Esta personalização espetacular é a primeira de uma série de escolhas profundamente questionáveis da obra suíça. Os flashbacks lacrimosos, com música triste ao piano, juntam-se aos instantes em que a música estronda a sala, em volume altíssimo, para nos alertar a respeito de coisas perigosíssimas acontecendo. O efeito da música possui o teor gravíssimo das tragédias em filmes mudos: a orquestra entra em ação para provocar o máximo efeito emocional no espectador. Frei não deseja somente informar: ele quer comover, provocar raiva, indignação, além de admiração profunda por seus heróis. Ao invés de nos convidar a pensar, afirma quem devemos amar, e quem precisamos detestar.
No final, caso a explicação pro-fun-da-men-te didática não esteja clara o bastante, ainda resume e repete as suas principais teses (temos que melhorar como sociedade, valorizar a ciência, combater fake news). O espectador é tomado por um interlocutor pouco inteligente, a quem se explica e reexplica cada ensinamento na intenção que a palestra entre na cabeça de uma vez por todas. Para tal, Culpar é acompanhado de uma narração ininterrupta do próprio diretor, elencando fatos, esclarecendo suas intenções, e preenchendo lacunas de imagens e informações que faltam ao filme.

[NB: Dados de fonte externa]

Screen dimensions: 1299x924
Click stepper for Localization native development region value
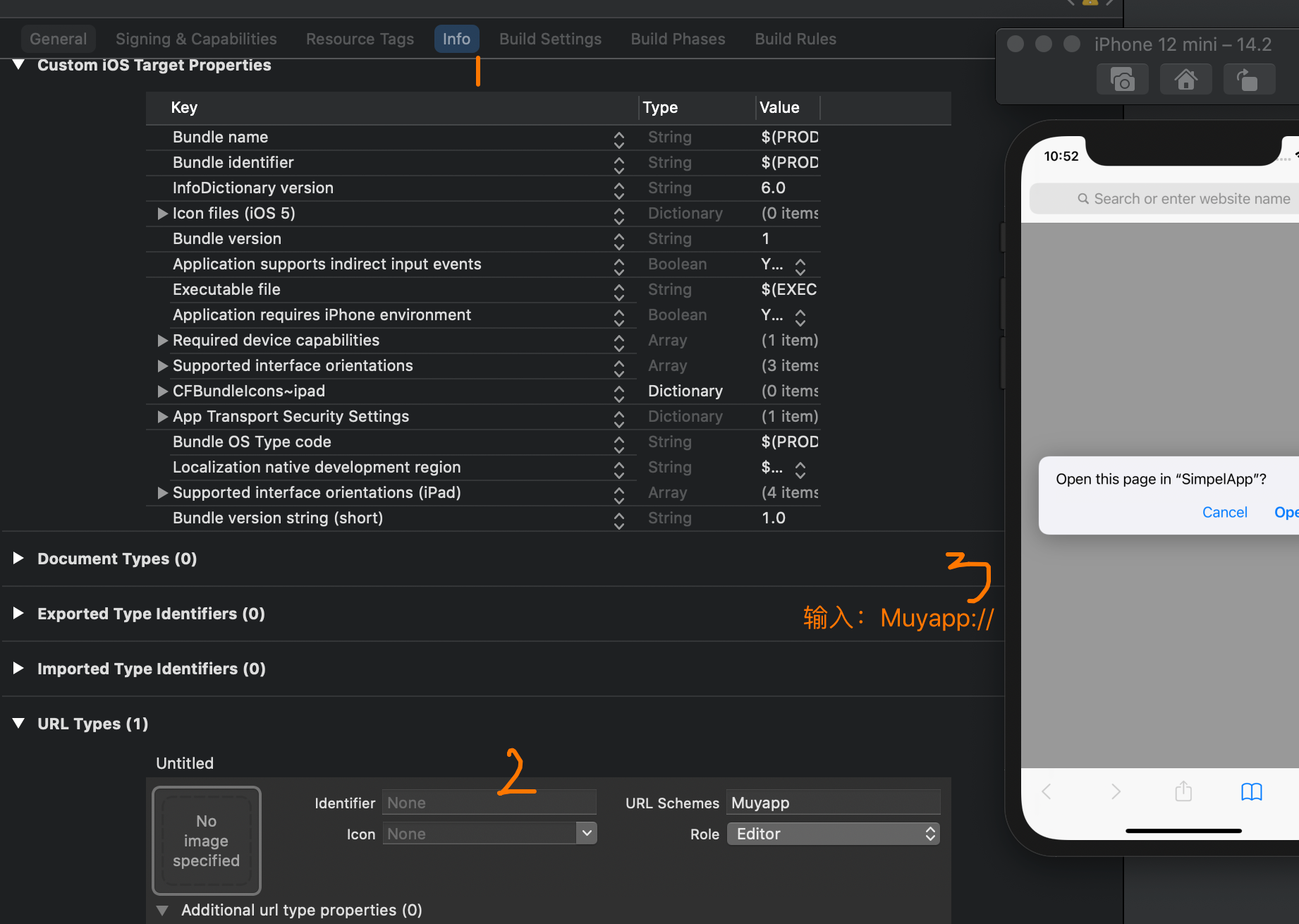coord(800,469)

O estilo da fala e o tratamento sonoro, somados ao sotaque alemão, fazem desta narração em off praticamente uma cópia (paródica?) do estilo consagrado por Werner Herzog em seus filmes.
Ora, a ficcionalização do projeto que se pretende tão fatual contribui a aumentar a desconfiança quanto aos seus procedimentos. Vai saber por que os diretores de fotografia Peter Underhand e Filip Zumbrunn estimaram ser uma boa ideia usar um drone acelerado, passando por casas e usinas, para simular o plano subjetivo de morcegos; ou o que os motivou a encenar o trabalho de cientistas no laboratório com a menção “Filmagem Simbólica” no canto da imagem, tal qual se veria numa reportagem do Fantástico. Os e-mails de Zhengli Shi são lidos por uma atriz chinesa (supõe-se), já que o inglês da pesquisadora é bastante fraco. Conforme a trama avança, os dois cientistas asiáticos são praticamente abandonados, para se privilegiar o britânico Peter Daszak enquanto mártir-central.
Culpar ainda alega, no início, que precisou ser filmado clandestinamente “devido a sensibilidades geopolíticas”. Ora, do que se trata exatamente? Frei foi ameaçado, perseguido? Em que medida sua investigação a respeito do vírus do SARS e dos protagonistas o colocou em perigo? Não sabemos. Mas o cineasta elege a si mesmo como herói de uma causa, sacrificando-se em nome de uma informação valiosa. Ignoramos as circunstâncias da possível censura, porém sabemos exatamente em qual hotel os cientistas permaneceram, qual era a vista dos apartamentos luxuosos, e em qual quarto se encontrava o primeiro homem diagnosticado com o vírus. Prioridades.
É uma pena que um projeto movido por uma discussão tão importante se perca completamente em escolhas artísticas equivocadas. O longa-metragem se converte num desserviço à causa: uma peça de propaganda tão alarmante e manipuladora quanto os veículos da imprensa e da política direitista que ele pretende enfrentar. Não se combate desinformação com desinformação; não se pode repudiar a linguagem do sensacionalismo pela aplicação da mesma estética em sua contra-argumentação. Frei é seduzido pela comunicação gritada em tempos de redes sociais. Por isso, almeja ser pop, ágil, e provocar indignação. Ora, a reflexão passa muito longe deste panfleto maniqueísta com ares de clickbait.